Romantic comedies are the contemporary example of this type of story. An unlikely couple overcomes a series of trials to finally end up together in the end. The implication is that they are each exactly what the other needs and will live out their lives together “happily ever after.” What does that really mean? It’s a statement of unrealistic stasis. When has a healthy relationship ever been static? No two people ever just drift through life without any struggle or effort. But that’s the lie we’re given as the romantic ideal. It’s stupid and dangerous.
This representation distorts our view of life and especially our view of relationships. The idea we’ve been told since we were very young children is that once the initial conflict is over everything will be good forever because it’s been set up that way. Forever. Permanence is a dangerous lesson to teach anyone. Life is ever changing. One thing flows into another transforming it into something entirely different than it was before. It is not a slab of concrete that permanently sets into a constant monolith. This misconception leads to one of the most damaging ideas in relationships and one I that I think causes a huge number of breakups, the idea that once some initial set of hurdles are cleared there is no more work to be done. That it’s all coasting from then on. Life in any aspect is never like that, especially not in a relationship involving more than one person.

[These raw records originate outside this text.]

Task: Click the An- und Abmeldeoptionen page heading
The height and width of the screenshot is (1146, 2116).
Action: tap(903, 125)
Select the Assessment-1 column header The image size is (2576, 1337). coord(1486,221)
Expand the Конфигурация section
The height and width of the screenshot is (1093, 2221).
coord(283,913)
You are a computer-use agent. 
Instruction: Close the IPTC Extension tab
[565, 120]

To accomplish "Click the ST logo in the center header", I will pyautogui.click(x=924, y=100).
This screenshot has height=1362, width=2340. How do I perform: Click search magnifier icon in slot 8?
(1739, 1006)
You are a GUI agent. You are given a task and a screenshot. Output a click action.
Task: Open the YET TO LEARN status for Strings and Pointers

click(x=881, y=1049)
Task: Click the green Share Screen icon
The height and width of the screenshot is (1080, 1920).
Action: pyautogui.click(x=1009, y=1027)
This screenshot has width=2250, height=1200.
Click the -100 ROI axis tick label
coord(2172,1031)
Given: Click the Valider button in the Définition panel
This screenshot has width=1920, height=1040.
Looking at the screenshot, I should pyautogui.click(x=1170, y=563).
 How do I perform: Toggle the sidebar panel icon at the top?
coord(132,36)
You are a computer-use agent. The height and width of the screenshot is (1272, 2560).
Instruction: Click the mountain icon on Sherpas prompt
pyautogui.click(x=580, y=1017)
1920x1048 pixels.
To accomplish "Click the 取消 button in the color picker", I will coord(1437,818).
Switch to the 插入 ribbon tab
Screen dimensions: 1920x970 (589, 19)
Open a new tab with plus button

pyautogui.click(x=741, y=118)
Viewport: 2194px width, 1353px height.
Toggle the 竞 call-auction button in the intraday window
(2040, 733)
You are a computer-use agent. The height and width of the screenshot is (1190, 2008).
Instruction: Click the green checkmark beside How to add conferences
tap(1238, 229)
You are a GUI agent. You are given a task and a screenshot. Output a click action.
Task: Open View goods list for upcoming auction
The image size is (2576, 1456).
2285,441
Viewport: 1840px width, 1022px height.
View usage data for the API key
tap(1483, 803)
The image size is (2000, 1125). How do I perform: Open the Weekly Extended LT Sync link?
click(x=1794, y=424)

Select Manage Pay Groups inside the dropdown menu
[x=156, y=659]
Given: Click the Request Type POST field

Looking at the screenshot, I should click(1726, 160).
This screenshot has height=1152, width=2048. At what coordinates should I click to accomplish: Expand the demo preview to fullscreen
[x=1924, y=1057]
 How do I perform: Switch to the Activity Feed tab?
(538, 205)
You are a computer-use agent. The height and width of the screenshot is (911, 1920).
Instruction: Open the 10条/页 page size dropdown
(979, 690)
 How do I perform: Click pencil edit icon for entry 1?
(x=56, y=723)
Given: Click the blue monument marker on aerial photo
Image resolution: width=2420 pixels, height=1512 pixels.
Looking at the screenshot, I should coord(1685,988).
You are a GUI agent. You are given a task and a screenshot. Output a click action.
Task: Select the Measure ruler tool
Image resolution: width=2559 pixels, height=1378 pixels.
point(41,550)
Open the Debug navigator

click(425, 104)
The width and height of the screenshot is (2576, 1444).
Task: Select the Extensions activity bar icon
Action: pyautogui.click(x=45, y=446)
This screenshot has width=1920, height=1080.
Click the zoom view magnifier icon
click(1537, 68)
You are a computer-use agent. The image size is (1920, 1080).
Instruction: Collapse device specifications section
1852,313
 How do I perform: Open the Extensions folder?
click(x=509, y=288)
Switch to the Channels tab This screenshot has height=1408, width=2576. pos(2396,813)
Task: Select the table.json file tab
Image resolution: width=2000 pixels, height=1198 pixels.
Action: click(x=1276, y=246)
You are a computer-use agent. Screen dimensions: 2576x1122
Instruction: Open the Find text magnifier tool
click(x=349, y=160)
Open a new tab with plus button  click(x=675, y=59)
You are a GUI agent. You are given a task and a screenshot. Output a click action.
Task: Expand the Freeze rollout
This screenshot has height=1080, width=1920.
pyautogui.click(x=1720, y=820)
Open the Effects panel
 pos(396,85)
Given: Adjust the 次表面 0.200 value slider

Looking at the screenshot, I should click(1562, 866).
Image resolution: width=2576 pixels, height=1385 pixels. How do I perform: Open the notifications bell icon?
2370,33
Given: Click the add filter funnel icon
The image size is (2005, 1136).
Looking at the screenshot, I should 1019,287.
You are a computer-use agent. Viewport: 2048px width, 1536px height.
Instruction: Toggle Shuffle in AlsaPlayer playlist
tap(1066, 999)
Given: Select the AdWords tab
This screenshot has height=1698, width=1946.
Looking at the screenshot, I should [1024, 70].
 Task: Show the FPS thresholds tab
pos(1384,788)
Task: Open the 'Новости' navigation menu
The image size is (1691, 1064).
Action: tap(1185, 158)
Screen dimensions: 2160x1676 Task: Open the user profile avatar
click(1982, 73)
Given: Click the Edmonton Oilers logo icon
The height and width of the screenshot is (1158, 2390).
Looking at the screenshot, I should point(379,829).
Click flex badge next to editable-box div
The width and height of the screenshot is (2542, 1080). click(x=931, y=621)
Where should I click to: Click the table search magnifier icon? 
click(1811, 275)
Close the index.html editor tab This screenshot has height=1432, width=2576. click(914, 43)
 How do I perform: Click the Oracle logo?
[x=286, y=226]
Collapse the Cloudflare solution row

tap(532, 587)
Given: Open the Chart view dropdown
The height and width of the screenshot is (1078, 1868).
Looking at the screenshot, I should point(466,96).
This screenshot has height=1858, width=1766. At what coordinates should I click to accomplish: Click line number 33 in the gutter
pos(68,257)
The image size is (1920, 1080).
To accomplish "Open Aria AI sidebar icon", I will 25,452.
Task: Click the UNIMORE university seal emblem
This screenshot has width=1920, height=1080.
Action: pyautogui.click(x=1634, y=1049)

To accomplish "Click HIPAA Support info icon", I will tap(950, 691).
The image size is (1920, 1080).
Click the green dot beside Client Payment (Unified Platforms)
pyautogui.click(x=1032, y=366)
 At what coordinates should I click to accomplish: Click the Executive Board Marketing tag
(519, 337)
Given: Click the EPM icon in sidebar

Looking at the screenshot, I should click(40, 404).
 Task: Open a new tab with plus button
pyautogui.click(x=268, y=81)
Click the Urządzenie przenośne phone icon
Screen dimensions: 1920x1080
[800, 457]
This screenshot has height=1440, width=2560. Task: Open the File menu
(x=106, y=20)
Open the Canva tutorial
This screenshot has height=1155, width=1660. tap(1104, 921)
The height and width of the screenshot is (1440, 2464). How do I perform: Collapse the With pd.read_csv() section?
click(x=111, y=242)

None of this is an argument against happiness, or rather contentment and satisfaction (a more realistic goal I believe). It’s an argument against the false narrative of permanence. The hunger that is always sated, the love that never hurts, the mind that is always full of joy. These aren’t realistic depictions of the world and expecting them or striving for them is going to end in pain. More pain than is necessary from the typical ups and downs of life. Better to take control of the story we tell ourselves about the world by accepting a more realistic one. There is no happily ever after. There is joy and pain, love and indifference, loneliness and connection. We each will likely experience them all at some point. There is no effective bulwark against this. But a predestined “happiness” seems an empty way to live to me. There is no reward without any risk.